▶ _Exercise description_:
Copy out the rows exactly as they appear, beginning at the line that contains "Expand the Energy" and continuing through the line that contains "coord(7,492)", with both of those lines included.

[Saved entries]
========================

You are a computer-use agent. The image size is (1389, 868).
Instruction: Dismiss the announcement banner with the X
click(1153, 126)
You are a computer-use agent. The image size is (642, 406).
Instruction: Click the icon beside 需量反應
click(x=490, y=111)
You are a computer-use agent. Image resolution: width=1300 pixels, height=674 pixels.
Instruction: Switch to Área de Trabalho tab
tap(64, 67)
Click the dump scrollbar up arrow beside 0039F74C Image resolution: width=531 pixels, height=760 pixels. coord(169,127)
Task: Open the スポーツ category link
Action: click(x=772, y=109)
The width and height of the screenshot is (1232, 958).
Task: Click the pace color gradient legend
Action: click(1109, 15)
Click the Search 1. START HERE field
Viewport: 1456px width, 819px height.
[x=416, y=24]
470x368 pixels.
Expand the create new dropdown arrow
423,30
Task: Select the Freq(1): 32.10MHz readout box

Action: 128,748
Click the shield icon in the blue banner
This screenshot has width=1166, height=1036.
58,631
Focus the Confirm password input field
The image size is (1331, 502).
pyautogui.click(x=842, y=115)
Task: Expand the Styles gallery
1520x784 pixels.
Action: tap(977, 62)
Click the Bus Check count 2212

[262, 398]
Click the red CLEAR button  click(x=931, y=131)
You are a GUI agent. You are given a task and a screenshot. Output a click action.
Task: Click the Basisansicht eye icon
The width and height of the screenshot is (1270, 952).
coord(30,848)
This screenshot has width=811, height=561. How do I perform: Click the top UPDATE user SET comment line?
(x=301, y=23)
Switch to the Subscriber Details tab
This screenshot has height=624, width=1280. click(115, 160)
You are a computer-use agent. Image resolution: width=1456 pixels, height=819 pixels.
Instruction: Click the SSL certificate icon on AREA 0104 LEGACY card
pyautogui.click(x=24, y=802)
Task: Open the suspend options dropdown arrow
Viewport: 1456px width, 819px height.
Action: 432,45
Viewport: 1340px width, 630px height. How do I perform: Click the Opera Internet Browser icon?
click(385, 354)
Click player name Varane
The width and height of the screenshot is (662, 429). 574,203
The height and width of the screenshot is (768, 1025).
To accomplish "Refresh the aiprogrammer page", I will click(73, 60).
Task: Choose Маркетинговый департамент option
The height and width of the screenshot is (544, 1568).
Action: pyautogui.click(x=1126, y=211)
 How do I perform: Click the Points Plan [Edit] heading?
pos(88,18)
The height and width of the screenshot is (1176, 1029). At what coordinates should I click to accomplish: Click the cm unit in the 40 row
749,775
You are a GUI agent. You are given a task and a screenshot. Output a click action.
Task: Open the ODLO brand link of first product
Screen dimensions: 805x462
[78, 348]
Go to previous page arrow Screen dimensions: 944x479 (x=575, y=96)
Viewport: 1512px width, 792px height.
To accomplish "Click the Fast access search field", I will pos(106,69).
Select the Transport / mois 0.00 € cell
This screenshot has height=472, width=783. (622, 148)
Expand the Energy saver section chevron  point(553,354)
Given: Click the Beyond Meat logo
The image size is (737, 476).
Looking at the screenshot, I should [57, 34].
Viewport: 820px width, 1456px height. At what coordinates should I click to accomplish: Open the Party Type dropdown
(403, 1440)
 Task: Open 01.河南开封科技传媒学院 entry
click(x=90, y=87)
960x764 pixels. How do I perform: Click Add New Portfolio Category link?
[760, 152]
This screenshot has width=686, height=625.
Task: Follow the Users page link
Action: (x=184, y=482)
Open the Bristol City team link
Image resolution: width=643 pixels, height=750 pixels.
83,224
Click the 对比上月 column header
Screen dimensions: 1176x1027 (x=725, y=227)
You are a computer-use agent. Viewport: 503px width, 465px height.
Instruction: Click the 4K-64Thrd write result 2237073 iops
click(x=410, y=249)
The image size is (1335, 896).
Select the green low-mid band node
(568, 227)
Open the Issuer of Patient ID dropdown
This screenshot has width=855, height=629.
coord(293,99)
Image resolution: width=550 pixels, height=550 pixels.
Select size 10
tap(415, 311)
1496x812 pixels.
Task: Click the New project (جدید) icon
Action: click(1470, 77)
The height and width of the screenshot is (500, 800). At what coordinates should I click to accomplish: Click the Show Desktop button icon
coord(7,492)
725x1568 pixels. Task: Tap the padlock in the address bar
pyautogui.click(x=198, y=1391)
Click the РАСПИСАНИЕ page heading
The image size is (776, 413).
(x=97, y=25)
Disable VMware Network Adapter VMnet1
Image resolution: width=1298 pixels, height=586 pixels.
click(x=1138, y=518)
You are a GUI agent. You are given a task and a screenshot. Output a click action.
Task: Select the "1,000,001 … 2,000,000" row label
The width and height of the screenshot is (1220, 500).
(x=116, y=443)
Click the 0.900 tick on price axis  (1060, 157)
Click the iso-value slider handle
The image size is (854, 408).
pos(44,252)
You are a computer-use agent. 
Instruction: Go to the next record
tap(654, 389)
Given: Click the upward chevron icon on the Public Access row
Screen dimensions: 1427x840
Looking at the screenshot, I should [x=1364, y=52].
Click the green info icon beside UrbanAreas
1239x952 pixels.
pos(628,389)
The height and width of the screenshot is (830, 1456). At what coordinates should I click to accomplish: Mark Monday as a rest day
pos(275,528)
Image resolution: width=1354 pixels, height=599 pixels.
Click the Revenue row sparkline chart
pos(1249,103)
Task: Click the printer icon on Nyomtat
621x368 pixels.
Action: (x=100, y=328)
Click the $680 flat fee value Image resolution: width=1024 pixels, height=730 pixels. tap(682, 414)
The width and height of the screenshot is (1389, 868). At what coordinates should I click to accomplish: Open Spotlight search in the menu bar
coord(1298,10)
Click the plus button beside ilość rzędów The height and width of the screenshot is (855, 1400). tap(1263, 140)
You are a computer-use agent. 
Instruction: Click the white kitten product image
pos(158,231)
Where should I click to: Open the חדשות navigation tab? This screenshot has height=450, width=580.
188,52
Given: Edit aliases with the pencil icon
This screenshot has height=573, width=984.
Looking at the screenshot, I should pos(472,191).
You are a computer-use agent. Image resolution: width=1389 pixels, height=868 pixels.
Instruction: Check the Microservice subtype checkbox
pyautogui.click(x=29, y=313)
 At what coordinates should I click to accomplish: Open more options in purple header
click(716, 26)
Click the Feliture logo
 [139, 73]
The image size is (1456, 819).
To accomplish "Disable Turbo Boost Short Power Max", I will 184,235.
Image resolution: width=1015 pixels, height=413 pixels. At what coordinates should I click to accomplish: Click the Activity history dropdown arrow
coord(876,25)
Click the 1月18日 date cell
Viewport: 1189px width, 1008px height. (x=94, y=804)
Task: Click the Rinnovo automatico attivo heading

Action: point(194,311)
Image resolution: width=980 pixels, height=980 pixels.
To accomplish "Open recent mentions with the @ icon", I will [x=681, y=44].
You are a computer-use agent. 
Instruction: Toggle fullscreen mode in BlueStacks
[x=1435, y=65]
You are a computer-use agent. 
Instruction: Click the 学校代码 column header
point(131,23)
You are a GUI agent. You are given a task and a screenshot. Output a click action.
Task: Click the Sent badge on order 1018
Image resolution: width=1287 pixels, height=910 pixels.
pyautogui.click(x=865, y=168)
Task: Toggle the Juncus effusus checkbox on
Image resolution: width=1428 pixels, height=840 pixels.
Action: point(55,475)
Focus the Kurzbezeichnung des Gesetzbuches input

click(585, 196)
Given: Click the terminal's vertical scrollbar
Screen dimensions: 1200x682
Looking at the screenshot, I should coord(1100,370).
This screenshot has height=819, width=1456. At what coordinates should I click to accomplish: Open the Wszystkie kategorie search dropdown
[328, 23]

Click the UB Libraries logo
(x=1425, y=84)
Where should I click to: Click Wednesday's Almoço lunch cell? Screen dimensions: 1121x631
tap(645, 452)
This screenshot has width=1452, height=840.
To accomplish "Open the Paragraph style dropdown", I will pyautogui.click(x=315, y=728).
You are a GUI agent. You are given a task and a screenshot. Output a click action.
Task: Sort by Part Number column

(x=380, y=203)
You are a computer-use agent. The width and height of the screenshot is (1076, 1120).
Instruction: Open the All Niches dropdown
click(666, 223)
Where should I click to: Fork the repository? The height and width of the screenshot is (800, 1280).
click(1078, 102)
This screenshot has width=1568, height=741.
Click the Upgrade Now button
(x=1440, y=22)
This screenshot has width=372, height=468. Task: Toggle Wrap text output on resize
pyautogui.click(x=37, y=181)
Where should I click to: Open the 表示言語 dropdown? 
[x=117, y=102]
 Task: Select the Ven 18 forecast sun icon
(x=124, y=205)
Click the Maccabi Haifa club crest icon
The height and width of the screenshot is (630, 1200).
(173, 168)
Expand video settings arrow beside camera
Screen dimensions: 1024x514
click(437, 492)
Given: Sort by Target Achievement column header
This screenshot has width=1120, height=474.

========================

▶ _Output_:
Expand the Energy saver section chevron  point(553,354)
Given: Click the Beyond Meat logo
The image size is (737, 476).
Looking at the screenshot, I should [57, 34].
Viewport: 820px width, 1456px height. At what coordinates should I click to accomplish: Open the Party Type dropdown
(403, 1440)
 Task: Open 01.河南开封科技传媒学院 entry
click(x=90, y=87)
960x764 pixels. How do I perform: Click Add New Portfolio Category link?
[760, 152]
This screenshot has width=686, height=625.
Task: Follow the Users page link
Action: (x=184, y=482)
Open the Bristol City team link
Image resolution: width=643 pixels, height=750 pixels.
83,224
Click the 对比上月 column header
Screen dimensions: 1176x1027 (x=725, y=227)
You are a computer-use agent. Viewport: 503px width, 465px height.
Instruction: Click the 4K-64Thrd write result 2237073 iops
click(x=410, y=249)
The image size is (1335, 896).
Select the green low-mid band node
(568, 227)
Open the Issuer of Patient ID dropdown
This screenshot has width=855, height=629.
coord(293,99)
Image resolution: width=550 pixels, height=550 pixels.
Select size 10
tap(415, 311)
1496x812 pixels.
Task: Click the New project (جدید) icon
Action: click(1470, 77)
The height and width of the screenshot is (500, 800). At what coordinates should I click to accomplish: Click the Show Desktop button icon
coord(7,492)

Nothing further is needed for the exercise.